In the prospective study, we examined hematopoietic mixed chimerism (using polymerase chain reaction (PCR) of variable number of tandem repeat-VNTR sequences) and minimal residual disease (MRD) ...status (using qualitative and in the case of positivity quantitative reverse transcriptase polymerase chain reaction (RT-PCR) for the BCR/ABL fusion mRNA) in serial peripheral blood samples taken from 25 patients after bone marrow transplantation (BMT) for chronic myeloid leukemia (CML). Increasing mixed chimerism in correlation with increasing signal of MRD was detected in 10 patients. In two patients mixed chimera status and BCR/ABL rearrangement led to hematologic relapse, in five patients molecular relapse was followed by reappearance of Ph chromosome and three patients developed molecular relapse only.
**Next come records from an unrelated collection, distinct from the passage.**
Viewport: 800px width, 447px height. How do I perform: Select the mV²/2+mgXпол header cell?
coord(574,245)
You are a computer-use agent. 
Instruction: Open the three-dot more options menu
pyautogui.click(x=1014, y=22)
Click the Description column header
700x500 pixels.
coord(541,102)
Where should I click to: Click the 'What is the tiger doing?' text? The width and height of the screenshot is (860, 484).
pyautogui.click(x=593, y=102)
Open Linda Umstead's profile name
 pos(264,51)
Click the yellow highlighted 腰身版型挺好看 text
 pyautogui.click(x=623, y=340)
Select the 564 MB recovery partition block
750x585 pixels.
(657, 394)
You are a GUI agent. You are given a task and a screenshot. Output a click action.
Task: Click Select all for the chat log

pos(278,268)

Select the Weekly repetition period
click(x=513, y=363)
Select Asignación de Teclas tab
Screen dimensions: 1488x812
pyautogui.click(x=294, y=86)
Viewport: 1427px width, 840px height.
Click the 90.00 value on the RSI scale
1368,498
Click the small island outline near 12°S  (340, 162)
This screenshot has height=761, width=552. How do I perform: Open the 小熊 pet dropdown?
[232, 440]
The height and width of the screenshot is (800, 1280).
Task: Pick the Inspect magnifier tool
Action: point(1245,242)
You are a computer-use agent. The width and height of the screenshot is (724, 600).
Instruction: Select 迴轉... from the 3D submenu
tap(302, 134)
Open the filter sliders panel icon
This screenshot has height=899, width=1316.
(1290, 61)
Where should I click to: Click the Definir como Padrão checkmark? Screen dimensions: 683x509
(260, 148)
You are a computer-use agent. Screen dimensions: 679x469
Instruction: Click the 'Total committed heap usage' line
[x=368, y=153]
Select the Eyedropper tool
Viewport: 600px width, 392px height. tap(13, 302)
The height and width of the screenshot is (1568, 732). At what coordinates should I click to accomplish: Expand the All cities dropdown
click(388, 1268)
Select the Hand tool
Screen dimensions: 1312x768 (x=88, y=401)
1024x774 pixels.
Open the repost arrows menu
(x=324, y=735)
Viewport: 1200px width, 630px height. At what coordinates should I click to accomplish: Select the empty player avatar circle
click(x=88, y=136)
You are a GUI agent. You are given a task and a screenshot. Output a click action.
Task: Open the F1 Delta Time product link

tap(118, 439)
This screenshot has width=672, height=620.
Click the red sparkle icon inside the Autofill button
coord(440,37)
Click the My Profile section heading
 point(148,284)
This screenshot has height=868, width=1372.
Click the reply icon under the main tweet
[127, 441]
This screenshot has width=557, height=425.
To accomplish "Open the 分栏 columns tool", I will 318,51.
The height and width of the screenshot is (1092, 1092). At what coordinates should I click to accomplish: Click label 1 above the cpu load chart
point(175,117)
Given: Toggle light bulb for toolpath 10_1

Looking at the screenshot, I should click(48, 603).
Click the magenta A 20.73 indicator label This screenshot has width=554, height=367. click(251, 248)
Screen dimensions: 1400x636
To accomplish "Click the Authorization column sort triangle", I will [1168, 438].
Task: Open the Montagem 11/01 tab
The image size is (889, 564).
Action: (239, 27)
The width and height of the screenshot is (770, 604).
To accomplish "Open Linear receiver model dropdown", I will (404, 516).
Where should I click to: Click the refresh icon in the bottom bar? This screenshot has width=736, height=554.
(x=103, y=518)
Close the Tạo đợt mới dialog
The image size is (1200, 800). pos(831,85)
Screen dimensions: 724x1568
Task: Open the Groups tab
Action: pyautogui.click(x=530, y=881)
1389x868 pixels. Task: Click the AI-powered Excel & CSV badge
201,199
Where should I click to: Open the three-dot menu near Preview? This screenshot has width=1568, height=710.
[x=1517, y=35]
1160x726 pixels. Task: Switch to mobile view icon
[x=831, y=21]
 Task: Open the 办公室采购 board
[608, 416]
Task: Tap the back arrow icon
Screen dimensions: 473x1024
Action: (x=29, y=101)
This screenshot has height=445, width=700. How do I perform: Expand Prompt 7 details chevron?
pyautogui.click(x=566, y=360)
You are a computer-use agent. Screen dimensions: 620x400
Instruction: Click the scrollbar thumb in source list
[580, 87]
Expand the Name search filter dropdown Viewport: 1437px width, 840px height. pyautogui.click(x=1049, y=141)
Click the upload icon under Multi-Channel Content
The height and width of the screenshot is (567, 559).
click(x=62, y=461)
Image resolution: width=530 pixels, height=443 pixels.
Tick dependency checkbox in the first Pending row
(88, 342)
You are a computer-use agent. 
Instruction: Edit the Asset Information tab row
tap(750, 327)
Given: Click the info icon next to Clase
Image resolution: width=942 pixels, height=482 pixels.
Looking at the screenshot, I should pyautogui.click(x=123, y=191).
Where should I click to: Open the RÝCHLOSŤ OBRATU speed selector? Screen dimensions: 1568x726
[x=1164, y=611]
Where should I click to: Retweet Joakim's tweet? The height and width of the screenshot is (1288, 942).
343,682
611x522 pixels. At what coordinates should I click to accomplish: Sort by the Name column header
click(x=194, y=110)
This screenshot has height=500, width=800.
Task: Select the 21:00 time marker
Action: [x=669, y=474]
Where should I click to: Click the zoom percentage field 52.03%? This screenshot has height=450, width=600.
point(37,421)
Adoptive immunotherapy-donor lymphocyte infusion (DLI), interferon (INF) and discontinuation of post-transplant immunosupression-separately or in different combinations was used in nine patients with molecular, cytogenetic or hematologic relapse of CML. The results demonstrate that significant response at the molecular level can be achieved for a majority of CML patients and that using of all forms of adoptive immunotherapy controlled by MC and MRD is more efficient in patients treated in early molecular relapse-with minimal disease burdens.